**Work required**: Every line from the one with "[Facebookta Paylaş] (56, 1037)" up to and including the one with "Услуги (77, 147)" is to be output exactly as it appears below; pictures are not.

**Records supplied**:
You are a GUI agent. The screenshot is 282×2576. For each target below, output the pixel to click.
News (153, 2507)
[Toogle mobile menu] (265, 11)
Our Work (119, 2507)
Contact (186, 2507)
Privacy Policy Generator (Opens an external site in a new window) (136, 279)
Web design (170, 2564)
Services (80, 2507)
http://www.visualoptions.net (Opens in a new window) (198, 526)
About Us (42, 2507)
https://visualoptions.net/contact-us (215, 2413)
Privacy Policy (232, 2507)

* * *

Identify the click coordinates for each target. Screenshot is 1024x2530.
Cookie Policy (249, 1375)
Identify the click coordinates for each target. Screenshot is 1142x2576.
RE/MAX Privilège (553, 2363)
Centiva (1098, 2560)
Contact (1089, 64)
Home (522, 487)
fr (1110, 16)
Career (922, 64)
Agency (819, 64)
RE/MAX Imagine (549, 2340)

---

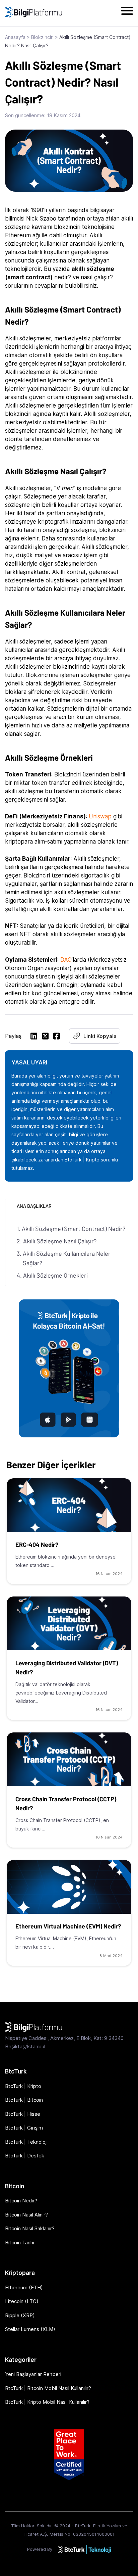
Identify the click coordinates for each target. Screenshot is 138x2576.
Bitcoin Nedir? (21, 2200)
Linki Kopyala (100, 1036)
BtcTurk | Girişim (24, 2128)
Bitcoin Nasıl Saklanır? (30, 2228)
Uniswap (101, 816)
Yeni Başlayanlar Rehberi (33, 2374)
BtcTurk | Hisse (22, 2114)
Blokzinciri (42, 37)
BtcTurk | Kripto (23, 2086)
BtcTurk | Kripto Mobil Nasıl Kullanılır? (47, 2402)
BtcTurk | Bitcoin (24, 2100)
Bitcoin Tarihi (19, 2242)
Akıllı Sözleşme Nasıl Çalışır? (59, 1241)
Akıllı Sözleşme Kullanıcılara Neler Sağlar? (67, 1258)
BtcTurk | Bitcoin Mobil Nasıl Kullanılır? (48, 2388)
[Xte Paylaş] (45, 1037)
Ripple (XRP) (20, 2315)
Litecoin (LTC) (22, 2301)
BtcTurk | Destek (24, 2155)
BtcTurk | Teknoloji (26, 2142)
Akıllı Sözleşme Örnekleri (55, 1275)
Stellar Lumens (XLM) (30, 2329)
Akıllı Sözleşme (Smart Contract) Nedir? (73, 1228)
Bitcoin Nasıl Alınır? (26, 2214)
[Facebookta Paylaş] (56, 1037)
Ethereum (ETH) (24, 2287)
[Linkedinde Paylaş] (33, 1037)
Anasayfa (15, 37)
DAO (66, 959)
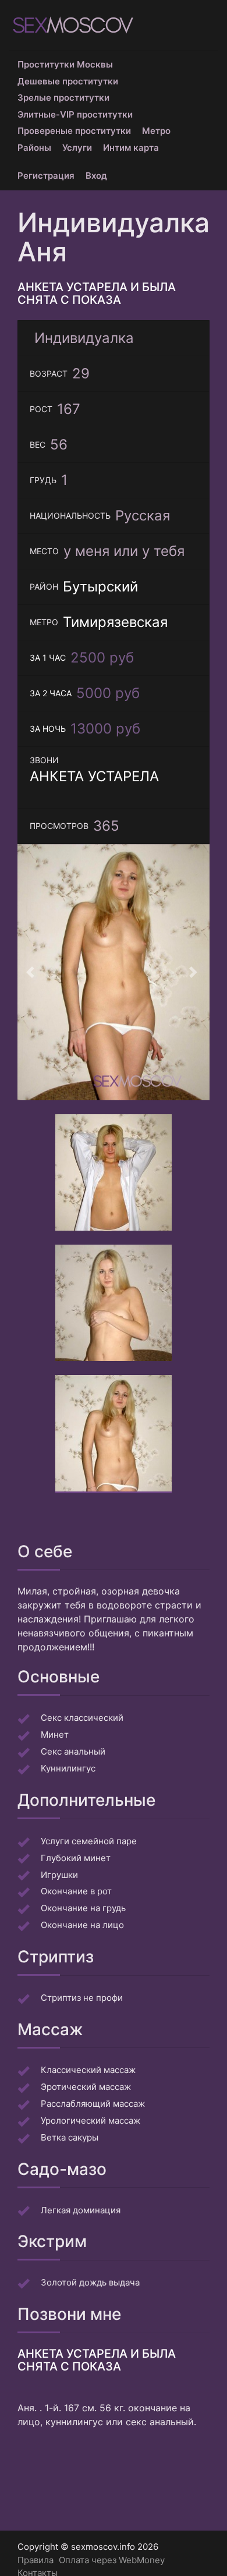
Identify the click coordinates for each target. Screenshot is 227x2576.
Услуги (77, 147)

**Output for this task**:
[Facebookta Paylaş] (56, 1037)
Ethereum (ETH) (24, 2287)
[Linkedinde Paylaş] (33, 1037)
Anasayfa (15, 37)
DAO (66, 959)
Identify the click coordinates for each target. Screenshot is 227x2576.
Услуги (77, 147)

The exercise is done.